**Task instructions**
Please find every line in the records below that contains the word "computer", and copy it.

***** Excerpted records

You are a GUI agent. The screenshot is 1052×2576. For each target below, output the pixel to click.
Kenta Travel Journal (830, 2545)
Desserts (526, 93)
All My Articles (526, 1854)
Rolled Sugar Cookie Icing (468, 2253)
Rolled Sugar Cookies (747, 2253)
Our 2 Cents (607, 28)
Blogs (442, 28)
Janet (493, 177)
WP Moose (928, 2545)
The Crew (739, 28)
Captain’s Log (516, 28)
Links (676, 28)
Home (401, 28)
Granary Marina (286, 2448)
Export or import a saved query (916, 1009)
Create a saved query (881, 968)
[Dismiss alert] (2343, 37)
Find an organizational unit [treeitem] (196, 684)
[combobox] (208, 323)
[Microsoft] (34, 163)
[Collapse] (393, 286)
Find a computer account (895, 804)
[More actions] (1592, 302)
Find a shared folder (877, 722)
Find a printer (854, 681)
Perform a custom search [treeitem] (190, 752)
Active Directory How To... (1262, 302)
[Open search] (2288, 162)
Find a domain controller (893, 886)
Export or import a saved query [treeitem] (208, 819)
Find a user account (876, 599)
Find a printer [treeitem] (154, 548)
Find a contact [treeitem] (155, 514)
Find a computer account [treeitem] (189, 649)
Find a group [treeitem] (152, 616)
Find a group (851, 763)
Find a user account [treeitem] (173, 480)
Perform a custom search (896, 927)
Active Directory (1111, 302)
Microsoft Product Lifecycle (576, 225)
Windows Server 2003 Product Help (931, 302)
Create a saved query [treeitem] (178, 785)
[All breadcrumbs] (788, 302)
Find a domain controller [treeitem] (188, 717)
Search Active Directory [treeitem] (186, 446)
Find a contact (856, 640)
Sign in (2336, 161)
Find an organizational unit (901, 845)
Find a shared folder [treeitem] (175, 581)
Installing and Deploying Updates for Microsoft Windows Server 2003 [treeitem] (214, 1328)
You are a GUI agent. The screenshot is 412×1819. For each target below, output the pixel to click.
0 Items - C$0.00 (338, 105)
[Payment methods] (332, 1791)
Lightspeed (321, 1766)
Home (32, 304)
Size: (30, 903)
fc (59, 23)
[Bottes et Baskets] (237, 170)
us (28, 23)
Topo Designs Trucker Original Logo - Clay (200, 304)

**********

**Your solution**
Find a computer account (895, 804)
Find a computer account [treeitem] (189, 649)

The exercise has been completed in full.